- [Data for review]
++++++++++
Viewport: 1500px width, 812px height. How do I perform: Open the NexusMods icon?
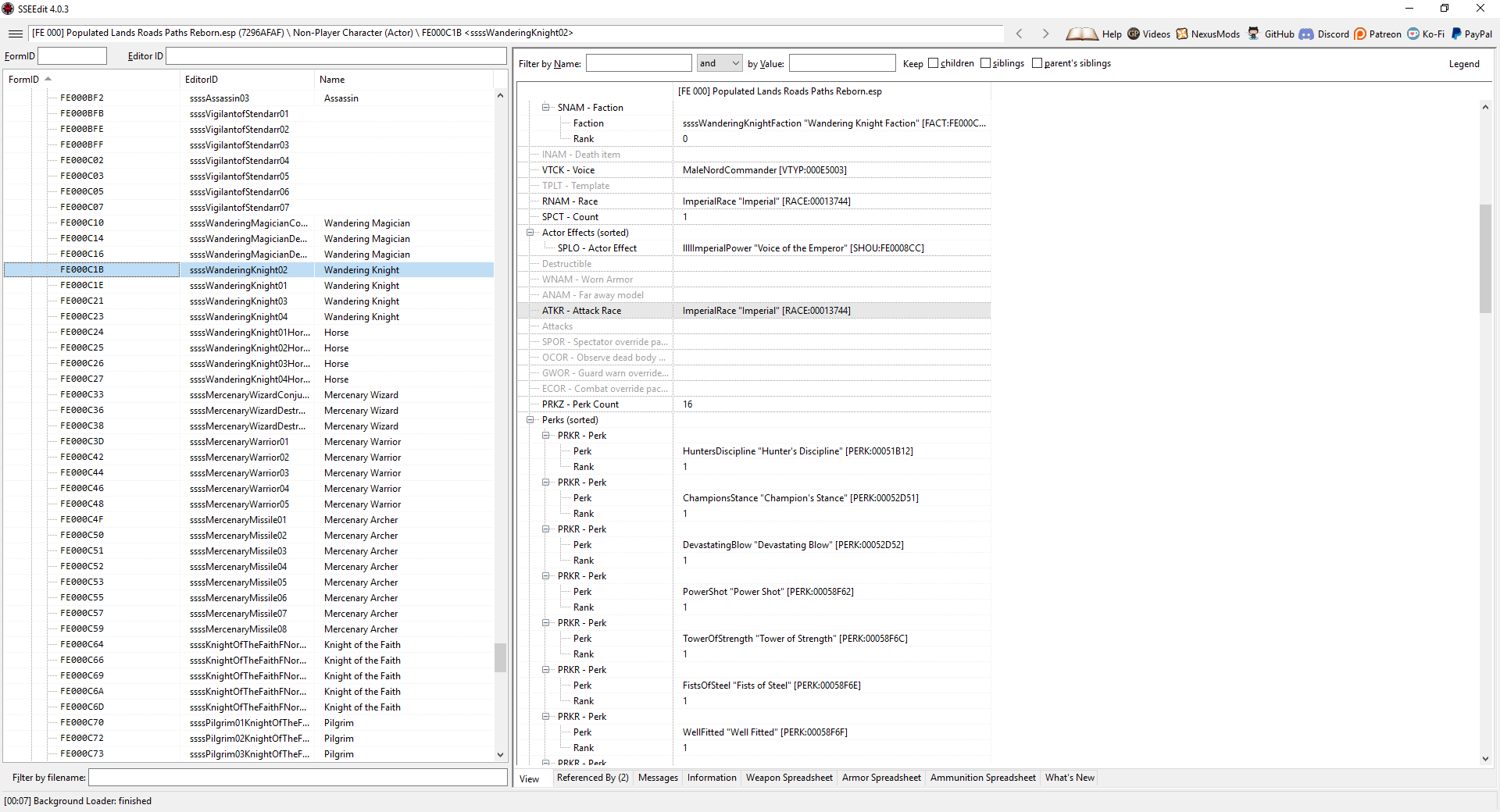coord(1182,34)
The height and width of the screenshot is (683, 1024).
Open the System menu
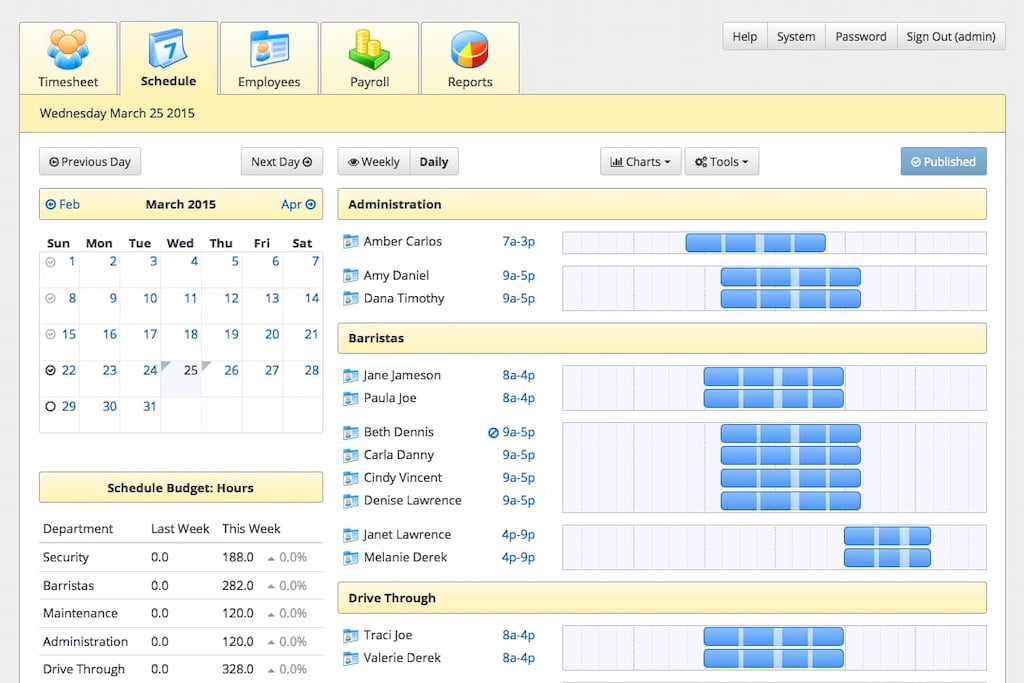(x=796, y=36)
++++++++++
- [Problem to solve] Restate the entries above word for word, and keep the pictures out.

- [Answer space]
Viewport: 1500px width, 812px height. How do I perform: Open the NexusMods icon?
coord(1182,34)
The height and width of the screenshot is (683, 1024).
Open the System menu
(x=796, y=36)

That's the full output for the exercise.